■ Page excerpt ■
:::::

FILM REVIEW: ALL THAT WE DESTROY is an interesting modern take on the Frankenstein mythos.


Blumhouse’s film anthology series on Hulu ‘Into the Dark’ serves up a new entry that may seem similar to Happy Death Day on the surface but bears more of it’s DNA from Mary Shelley’s classic horror tale.

Hulu and Blumhouse’s monthly horror anthology series, ‘Into The Dark,’ promises a new entry every month with a horror film based on a holiday or event landing in each month the film premieres. May’s entry, All That We Destroy, directed by Chelsea Stardust, is a loose Mother’s Day horror tale. Samantha Mathis stars as Dr. Victoria Harris, the head of a genetic research company that has pioneered the growth of artificial organs for replacement. However, her focus on the business is split due to the action of her son, Spencer (Happy Death Day’s Israel Broussard). Spencer, as we learn through flashbacks spliced throughout the film, meets up a female grifter named Ashley (Aurora Perrineau), who Spencer finds after a spat with her partner. He takes her home and she tries to seduce him and something snaps in him and he kills her violently. Victoria covers it up and tries to help Spencer in her own way by growing exact duplicates of Ashley in her lab to try and break up Spencer’s sociopathic tendencies and get him to engage with these faux Ashleys like human beings. Unfortunately, Will can’t handle that these copies are not at all like the real Ashley and systematically kills each one as it is presented to him in short order. Victoria struggles to reconcile with the fact that her son may be an unrepentant murderer, even as he strikes up a friendship with neighbor Marissa (Dora Madison) and loses all interest in his mother’s latest Ashley, one whom Victoria has taken to showing a curated past and spending time with to make her seem as human as possible.

:::::

■ Dataset content ■
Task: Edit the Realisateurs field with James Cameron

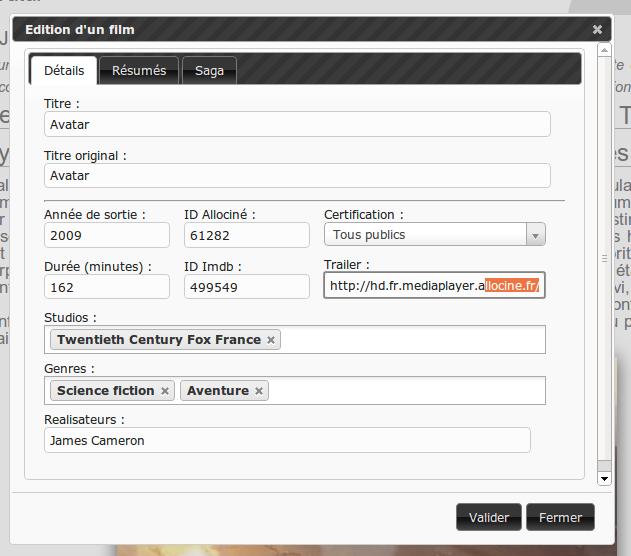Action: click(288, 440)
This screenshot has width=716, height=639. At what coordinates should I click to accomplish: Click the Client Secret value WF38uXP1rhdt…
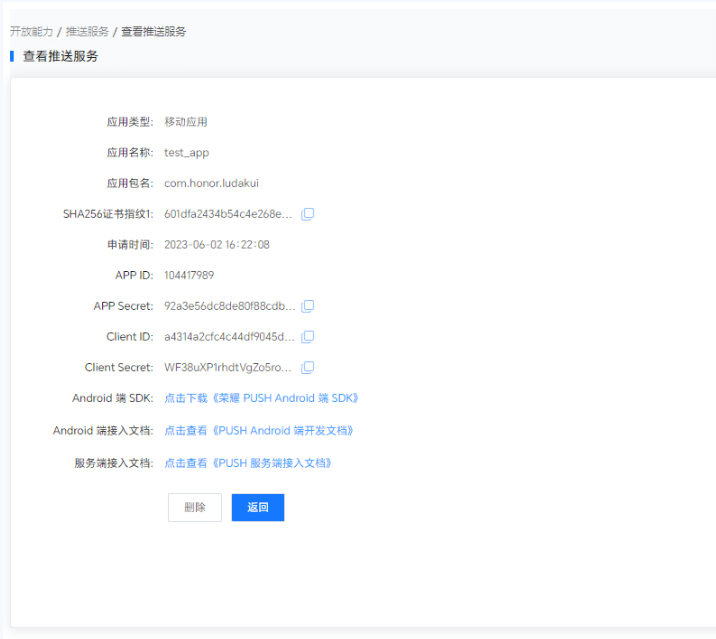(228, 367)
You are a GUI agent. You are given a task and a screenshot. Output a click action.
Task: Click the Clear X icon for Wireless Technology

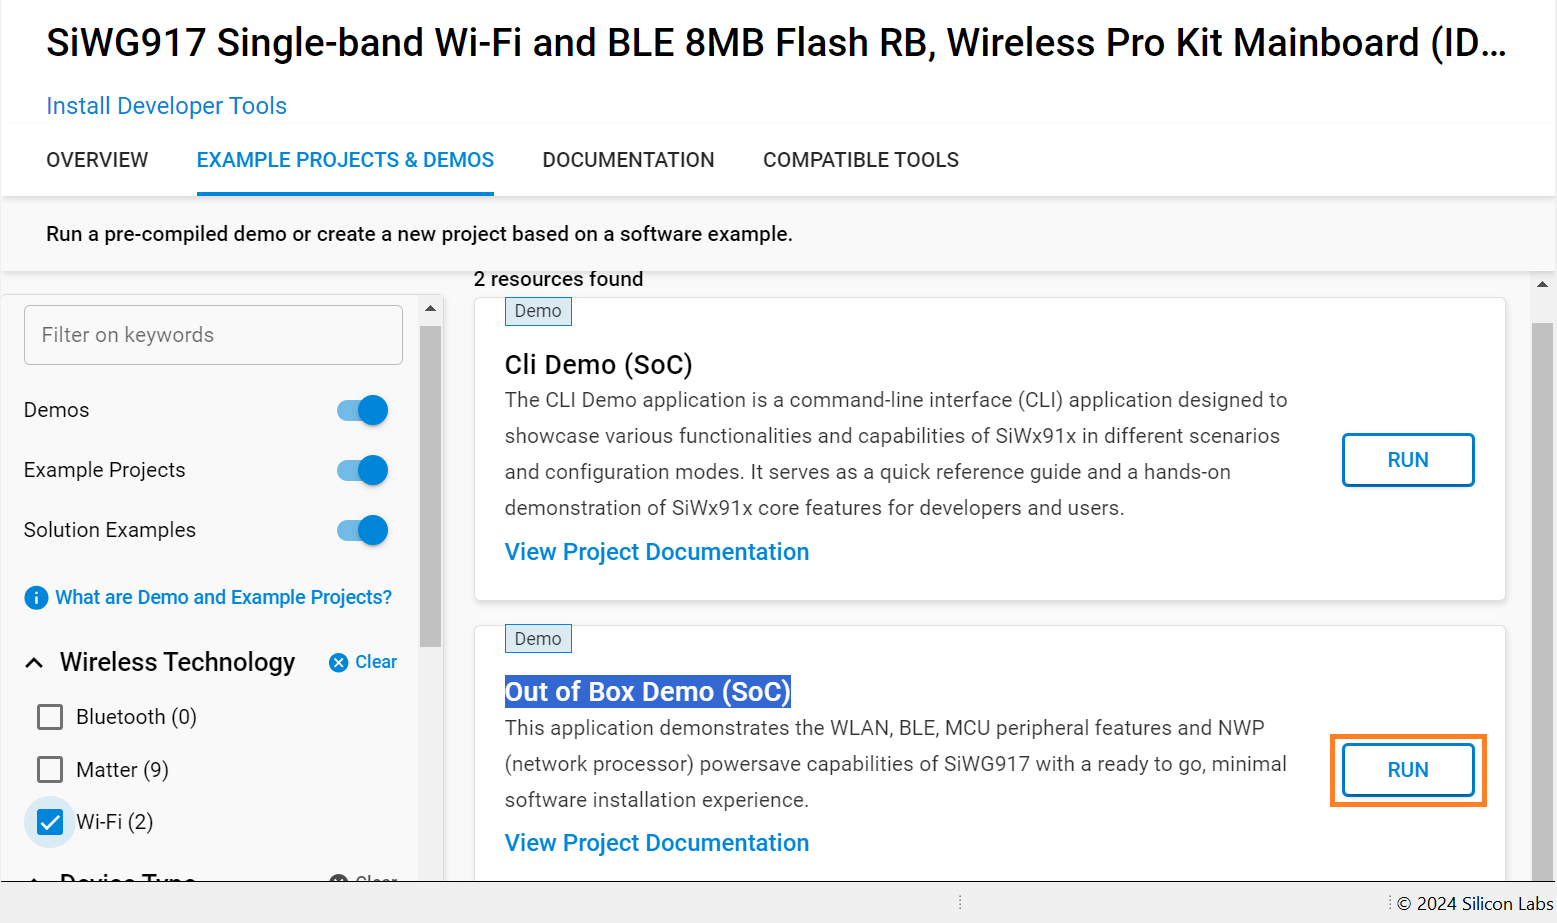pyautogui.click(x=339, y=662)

:::::

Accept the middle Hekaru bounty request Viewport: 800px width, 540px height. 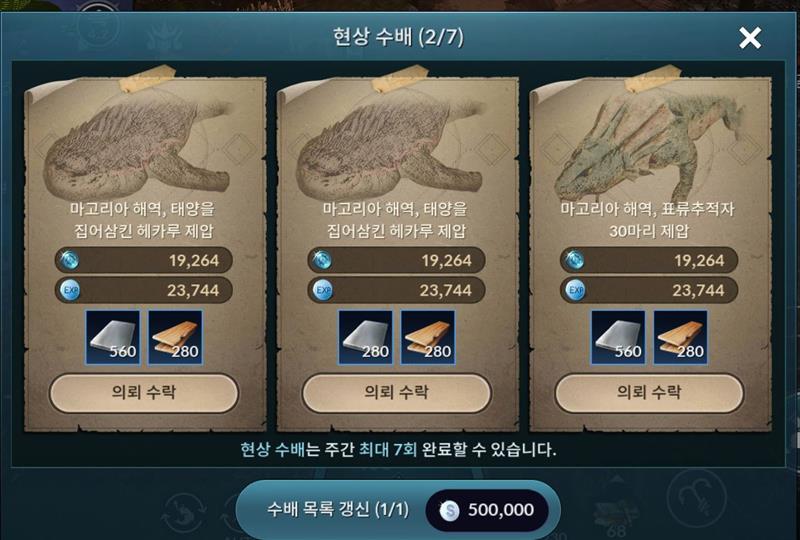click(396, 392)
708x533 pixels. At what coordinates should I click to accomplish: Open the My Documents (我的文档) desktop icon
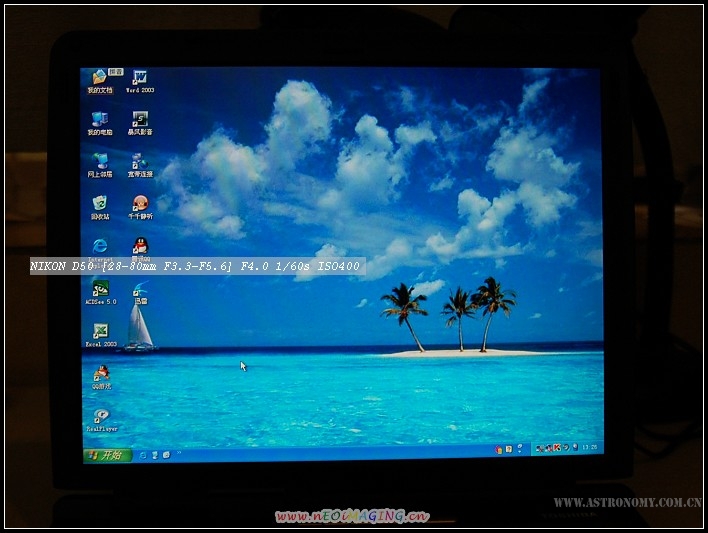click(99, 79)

:::::

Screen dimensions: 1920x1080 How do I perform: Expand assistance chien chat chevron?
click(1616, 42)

:::::

■ Work instructions ■
[A] Summarize the film review in three sentences.
[B] Write out the part of the film review starting at "FILM REVIEW: ALL" and ending at "classic horror tale.".
The listing has no connection to the film review.

■ Answer section ■
[A] All That We Destroy is May's entry in 'Into the Dark,' Hulu and Blumhouse's monthly horror anthology series. It is a loose Mother's Day horror tale directed by Chelsea Stardust. Samantha Mathis plays Dr. Victoria Harris, head of a genetic research company, who covers up her son Spencer's violent killing of a grifter named Ashley and grows exact duplicates of Ashley in her lab to try to break up his sociopathic tendencies, and the review calls the film an interesting modern take on the Frankenstein mythos.

[B]
FILM REVIEW: ALL THAT WE DESTROY is an interesting modern take on the Frankenstein mythos.


Blumhouse’s film anthology series on Hulu ‘Into the Dark’ serves up a new entry that may seem similar to Happy Death Day on the surface but bears more of it’s DNA from Mary Shelley’s classic horror tale.